Seward miró a Washburne para ver si ése era alguna clase de oscuro chiste del Oeste. Cuando vio que Washburne hablaba en serio, sonrió con lo que los periodistas llamaban «la astuta sonrisa jesuítica de Seward».
—Pues bien, no me creo capaz de hacerlo, y menos si se tiene en cuenta la peculiar orientación de nuestra tarea.
—Usted será su secretario de Estado, ¿verdad?
Seward asintió.
—Ése es el plan. Si estamos completamente de acuerdo.
—¿Cuáles son sus condiciones?
—Que concordemos acerca del resto del gabinete. Me gustaría ver un gabinete integrado por personas de ideas similares. Yo soy un whig. Soy un moderado. También lo es Mr. Lincoln. Y también la mayoría de los lideres de nuestro partido. Pero temo que él insista en incluir abolicionistas fanáticos como Chase, y whigs como Bates y demócratas como Welles.
—¿Qué tendría eso de malo? —Washburne se mostró inocente. En realidad, conocía el juego de Seward. El llamado Plan Albany había sido secretamente trazado durante el otoño por Seward y su hombre de confianza, Thurlow Weed, el propietario del Albany Evening Journal. Querían excluir del gabinete a los aspirantes a la presidencia como Chase. Y querían, de modo ambicioso, y además inconstitucional, convertir a Lincoln en un mero mascarón de proa, mientras Seward, el jefe nacional y el hombre más famoso del partido, tomaba a su cargo la administración real del país. Seward sería el primer ministro de un monarca impotente, Lincoln—. Me parece muy propio de un estadista —dijo cautelosamente Washburne— reunir a todos los elementos partidarios de la Unión, tanto los demócratas y los abolicionistas como los whigs y los moderados. Aunque —sonrió a Seward— algunos de ellos sean adversarios como Chase. Después de todo, él lo ha elegido a usted, su principal adversario.

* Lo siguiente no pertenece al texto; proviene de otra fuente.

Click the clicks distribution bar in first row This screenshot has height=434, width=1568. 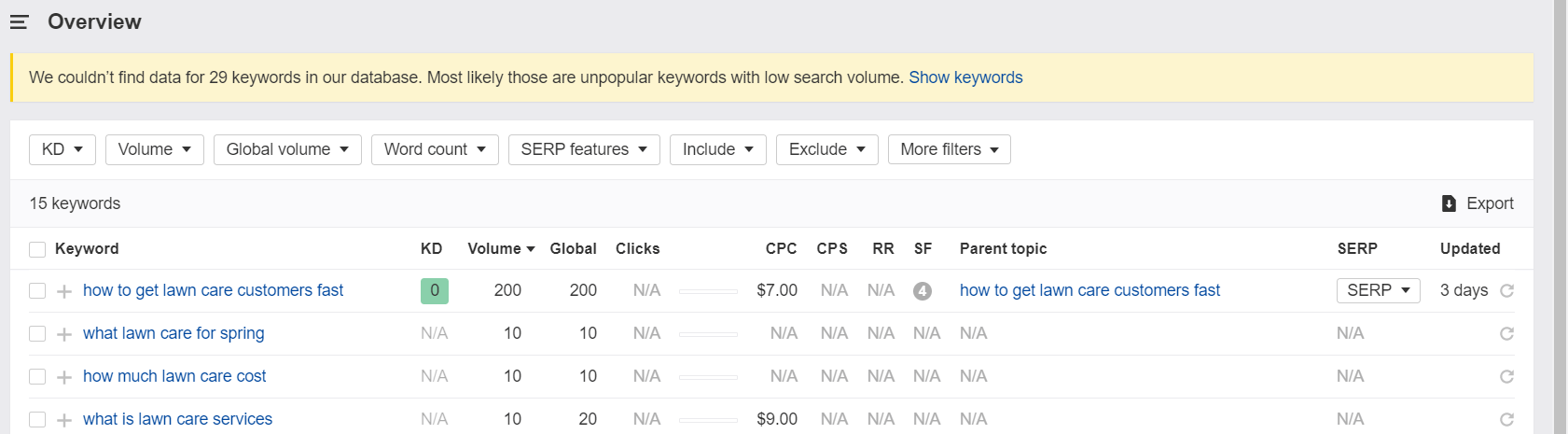tap(708, 291)
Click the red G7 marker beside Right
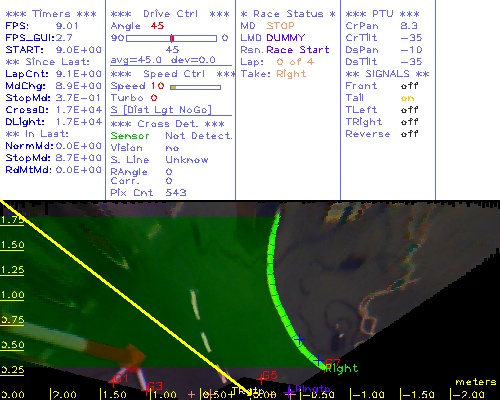This screenshot has height=400, width=500. coord(333,362)
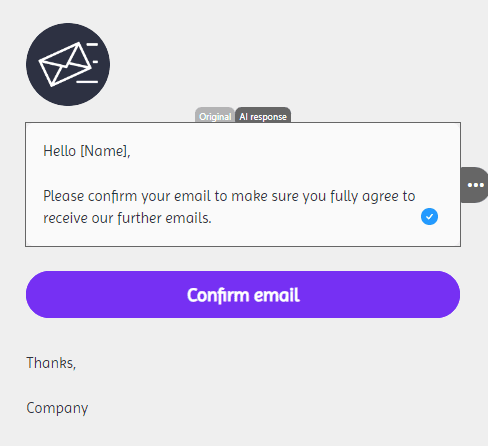The image size is (488, 446).
Task: Click the word 'Hello' in the greeting
Action: [60, 151]
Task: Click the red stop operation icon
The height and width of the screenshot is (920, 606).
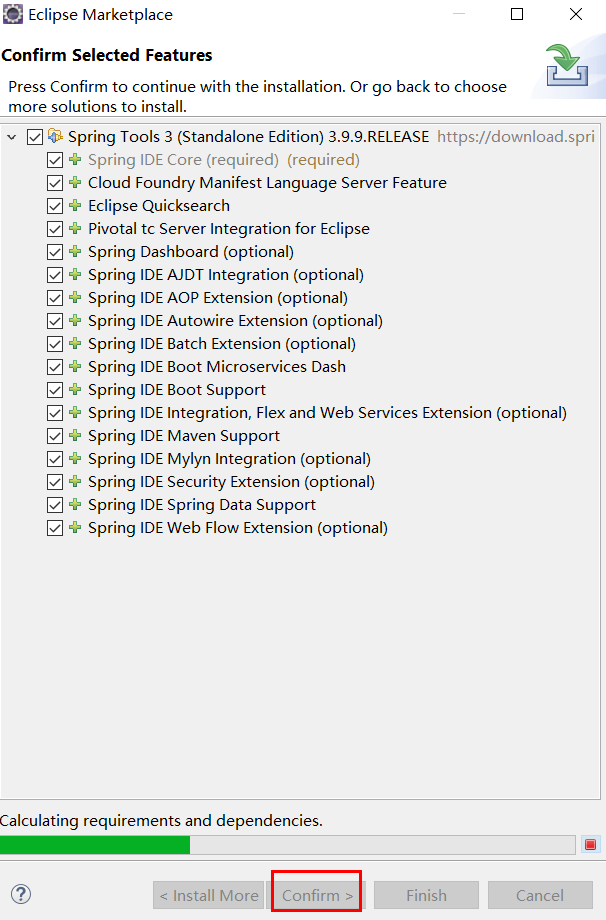Action: (x=590, y=845)
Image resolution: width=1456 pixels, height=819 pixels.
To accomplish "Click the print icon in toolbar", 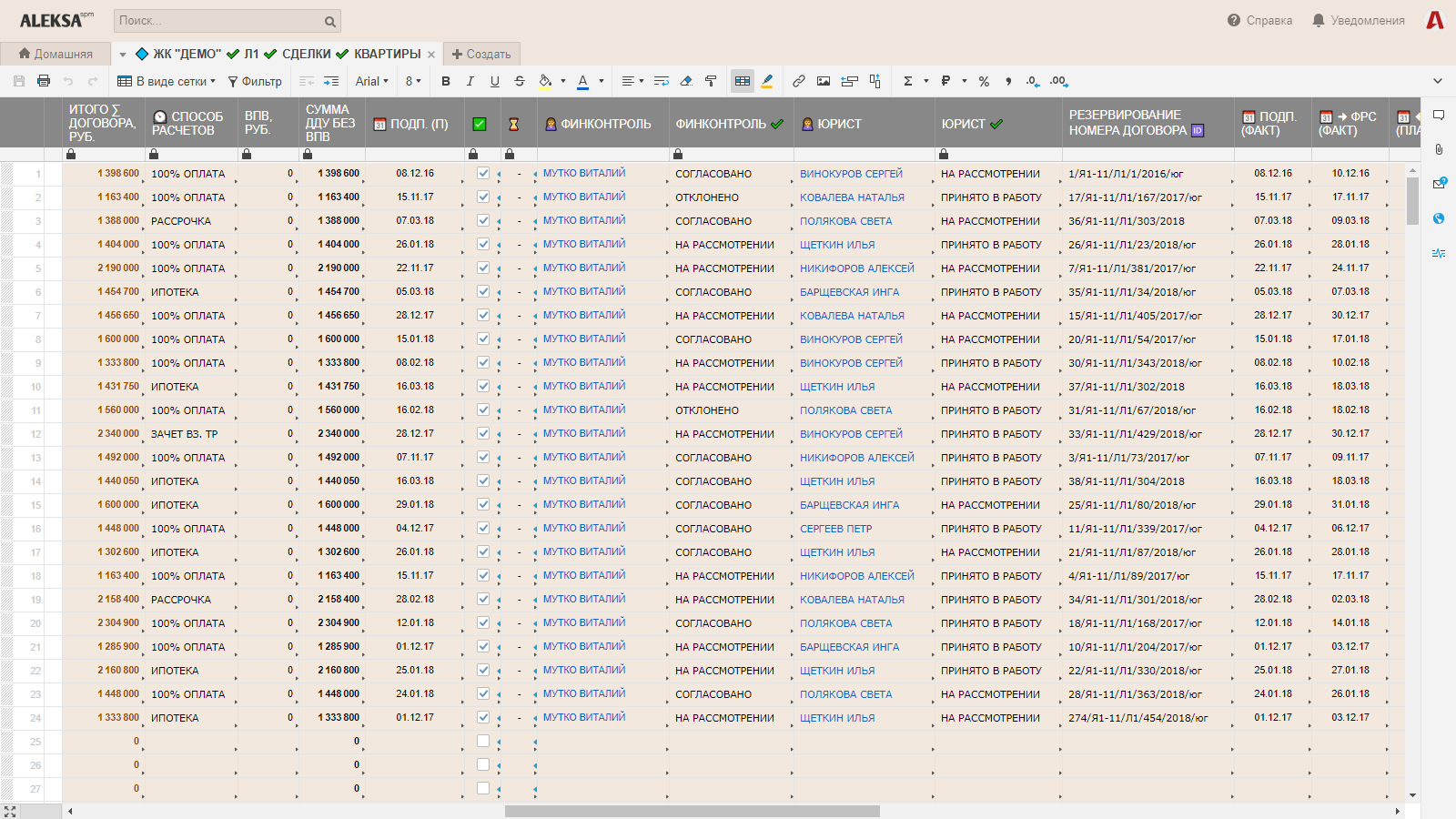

—Lo era —Seward usó el tono elegíaco—. Pero ya no. Ahora soy demasiado viejo para aspirar a la presidencia. —Seward sonrió para demostrar que hablaba en serio, con lo que demostró a Washburne que no era así—. Pero quizá sea demasiado para él tener en el gabinete a Chase y a los otros. Muy bien, ya veremos, ¿verdad?
Seward tomó amistosamente del brazo a Washburne. Cuando los dos hombres salieron del comedor, se abrieron las puertas para los primeros concurrentes al desayuno: una horda de niños pálidos que gritaban y lloraban mientras sus severas madres los arreaban hacia la mesa del buffet con ruegos y bofetones.